#### [Work instruction]
From first entry to last, give the listing again verbatim.

#### [Data listing]
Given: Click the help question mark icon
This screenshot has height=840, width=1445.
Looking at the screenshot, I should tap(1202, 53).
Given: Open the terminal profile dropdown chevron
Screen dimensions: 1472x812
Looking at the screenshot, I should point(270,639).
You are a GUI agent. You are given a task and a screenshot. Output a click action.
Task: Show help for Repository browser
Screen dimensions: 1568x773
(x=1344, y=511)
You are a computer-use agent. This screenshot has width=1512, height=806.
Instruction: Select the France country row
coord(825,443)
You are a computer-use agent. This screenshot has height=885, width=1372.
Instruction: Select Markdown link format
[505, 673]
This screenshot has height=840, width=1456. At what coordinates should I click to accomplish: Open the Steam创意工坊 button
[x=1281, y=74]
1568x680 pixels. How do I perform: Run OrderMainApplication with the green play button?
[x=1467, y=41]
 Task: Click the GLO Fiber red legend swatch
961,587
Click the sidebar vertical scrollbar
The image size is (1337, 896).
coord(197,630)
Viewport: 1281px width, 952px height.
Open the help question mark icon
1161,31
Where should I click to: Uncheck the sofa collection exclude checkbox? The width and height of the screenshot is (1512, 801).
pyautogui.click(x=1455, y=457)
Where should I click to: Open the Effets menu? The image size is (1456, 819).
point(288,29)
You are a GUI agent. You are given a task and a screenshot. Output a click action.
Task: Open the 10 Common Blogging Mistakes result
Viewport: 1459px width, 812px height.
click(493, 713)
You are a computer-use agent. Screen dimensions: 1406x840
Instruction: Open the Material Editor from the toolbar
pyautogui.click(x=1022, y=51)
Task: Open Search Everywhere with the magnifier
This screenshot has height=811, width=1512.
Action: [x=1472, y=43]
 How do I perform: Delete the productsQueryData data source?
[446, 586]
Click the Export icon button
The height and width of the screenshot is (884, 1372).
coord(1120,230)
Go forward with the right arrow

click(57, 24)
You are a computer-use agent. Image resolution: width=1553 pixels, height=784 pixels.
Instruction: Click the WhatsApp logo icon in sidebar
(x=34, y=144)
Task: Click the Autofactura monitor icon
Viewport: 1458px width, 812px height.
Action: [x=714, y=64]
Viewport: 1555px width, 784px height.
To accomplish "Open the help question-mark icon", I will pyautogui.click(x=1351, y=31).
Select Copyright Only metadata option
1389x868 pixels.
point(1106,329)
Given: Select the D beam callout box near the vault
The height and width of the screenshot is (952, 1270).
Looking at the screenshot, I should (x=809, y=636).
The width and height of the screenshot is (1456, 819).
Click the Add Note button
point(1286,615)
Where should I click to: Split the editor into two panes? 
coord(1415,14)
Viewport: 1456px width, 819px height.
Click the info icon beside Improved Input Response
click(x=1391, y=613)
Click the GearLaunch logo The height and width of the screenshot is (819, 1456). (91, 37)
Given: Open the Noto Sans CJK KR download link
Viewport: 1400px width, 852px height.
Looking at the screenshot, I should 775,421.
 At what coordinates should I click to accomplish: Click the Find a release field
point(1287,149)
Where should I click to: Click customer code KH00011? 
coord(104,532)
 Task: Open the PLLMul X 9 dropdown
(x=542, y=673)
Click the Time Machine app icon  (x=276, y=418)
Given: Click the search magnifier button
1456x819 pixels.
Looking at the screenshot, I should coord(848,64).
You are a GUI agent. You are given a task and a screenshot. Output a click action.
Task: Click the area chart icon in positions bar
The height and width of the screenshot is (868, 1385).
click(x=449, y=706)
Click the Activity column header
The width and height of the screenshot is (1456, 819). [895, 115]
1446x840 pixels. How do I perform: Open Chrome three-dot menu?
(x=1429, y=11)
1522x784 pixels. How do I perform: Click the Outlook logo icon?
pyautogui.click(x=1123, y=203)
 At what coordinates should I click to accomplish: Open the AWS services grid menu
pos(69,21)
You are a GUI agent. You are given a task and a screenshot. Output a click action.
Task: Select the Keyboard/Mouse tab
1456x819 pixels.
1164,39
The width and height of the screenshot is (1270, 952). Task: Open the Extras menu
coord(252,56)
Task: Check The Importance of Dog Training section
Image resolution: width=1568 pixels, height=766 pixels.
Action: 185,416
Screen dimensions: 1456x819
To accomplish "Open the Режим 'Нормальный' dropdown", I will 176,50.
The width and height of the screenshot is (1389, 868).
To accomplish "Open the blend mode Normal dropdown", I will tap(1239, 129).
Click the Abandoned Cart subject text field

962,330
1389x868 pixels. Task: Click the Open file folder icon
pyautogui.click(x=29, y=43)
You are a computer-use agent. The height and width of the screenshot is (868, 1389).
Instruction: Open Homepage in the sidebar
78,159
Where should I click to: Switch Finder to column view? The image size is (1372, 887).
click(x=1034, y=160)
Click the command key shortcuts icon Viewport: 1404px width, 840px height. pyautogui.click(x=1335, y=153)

#### [Solution to the exercise]
Given: Click the help question mark icon
This screenshot has height=840, width=1445.
Looking at the screenshot, I should tap(1202, 53).
Given: Open the terminal profile dropdown chevron
Screen dimensions: 1472x812
Looking at the screenshot, I should point(270,639).
You are a GUI agent. You are given a task and a screenshot. Output a click action.
Task: Show help for Repository browser
Screen dimensions: 1568x773
(x=1344, y=511)
You are a computer-use agent. This screenshot has width=1512, height=806.
Instruction: Select the France country row
coord(825,443)
You are a computer-use agent. This screenshot has height=885, width=1372.
Instruction: Select Markdown link format
[505, 673]
This screenshot has height=840, width=1456. At what coordinates should I click to accomplish: Open the Steam创意工坊 button
[x=1281, y=74]
1568x680 pixels. How do I perform: Run OrderMainApplication with the green play button?
[x=1467, y=41]
 Task: Click the GLO Fiber red legend swatch
961,587
Click the sidebar vertical scrollbar
The image size is (1337, 896).
coord(197,630)
Viewport: 1281px width, 952px height.
Open the help question mark icon
1161,31
Where should I click to: Uncheck the sofa collection exclude checkbox? The width and height of the screenshot is (1512, 801).
pyautogui.click(x=1455, y=457)
Where should I click to: Open the Effets menu? The image size is (1456, 819).
point(288,29)
You are a GUI agent. You are given a task and a screenshot. Output a click action.
Task: Open the 10 Common Blogging Mistakes result
Viewport: 1459px width, 812px height.
click(493, 713)
You are a computer-use agent. Screen dimensions: 1406x840
Instruction: Open the Material Editor from the toolbar
pyautogui.click(x=1022, y=51)
Task: Open Search Everywhere with the magnifier
This screenshot has height=811, width=1512.
Action: [x=1472, y=43]
 How do I perform: Delete the productsQueryData data source?
[446, 586]
Click the Export icon button
The height and width of the screenshot is (884, 1372).
coord(1120,230)
Go forward with the right arrow

click(57, 24)
You are a computer-use agent. Image resolution: width=1553 pixels, height=784 pixels.
Instruction: Click the WhatsApp logo icon in sidebar
(x=34, y=144)
Task: Click the Autofactura monitor icon
Viewport: 1458px width, 812px height.
Action: [x=714, y=64]
Viewport: 1555px width, 784px height.
To accomplish "Open the help question-mark icon", I will pyautogui.click(x=1351, y=31).
Select Copyright Only metadata option
1389x868 pixels.
point(1106,329)
Given: Select the D beam callout box near the vault
The height and width of the screenshot is (952, 1270).
Looking at the screenshot, I should (x=809, y=636).
The width and height of the screenshot is (1456, 819).
Click the Add Note button
point(1286,615)
Where should I click to: Split the editor into two panes? 
coord(1415,14)
Viewport: 1456px width, 819px height.
Click the info icon beside Improved Input Response
click(x=1391, y=613)
Click the GearLaunch logo The height and width of the screenshot is (819, 1456). (91, 37)
Given: Open the Noto Sans CJK KR download link
Viewport: 1400px width, 852px height.
Looking at the screenshot, I should 775,421.
 At what coordinates should I click to accomplish: Click the Find a release field
point(1287,149)
Where should I click to: Click customer code KH00011? 
coord(104,532)
 Task: Open the PLLMul X 9 dropdown
(x=542, y=673)
Click the Time Machine app icon  (x=276, y=418)
Given: Click the search magnifier button
1456x819 pixels.
Looking at the screenshot, I should coord(848,64).
You are a GUI agent. You are given a task and a screenshot. Output a click action.
Task: Click the area chart icon in positions bar
The height and width of the screenshot is (868, 1385).
click(x=449, y=706)
Click the Activity column header
The width and height of the screenshot is (1456, 819). [895, 115]
1446x840 pixels. How do I perform: Open Chrome three-dot menu?
(x=1429, y=11)
1522x784 pixels. How do I perform: Click the Outlook logo icon?
pyautogui.click(x=1123, y=203)
 At what coordinates should I click to accomplish: Open the AWS services grid menu
pos(69,21)
You are a GUI agent. You are given a task and a screenshot. Output a click action.
Task: Select the Keyboard/Mouse tab
1456x819 pixels.
1164,39
The width and height of the screenshot is (1270, 952). Task: Open the Extras menu
coord(252,56)
Task: Check The Importance of Dog Training section
Image resolution: width=1568 pixels, height=766 pixels.
Action: 185,416
Screen dimensions: 1456x819
To accomplish "Open the Режим 'Нормальный' dropdown", I will 176,50.
The width and height of the screenshot is (1389, 868).
To accomplish "Open the blend mode Normal dropdown", I will tap(1239, 129).
Click the Abandoned Cart subject text field

962,330
1389x868 pixels. Task: Click the Open file folder icon
pyautogui.click(x=29, y=43)
You are a computer-use agent. The height and width of the screenshot is (868, 1389).
Instruction: Open Homepage in the sidebar
78,159
Where should I click to: Switch Finder to column view? The image size is (1372, 887).
click(x=1034, y=160)
Click the command key shortcuts icon Viewport: 1404px width, 840px height. pyautogui.click(x=1335, y=153)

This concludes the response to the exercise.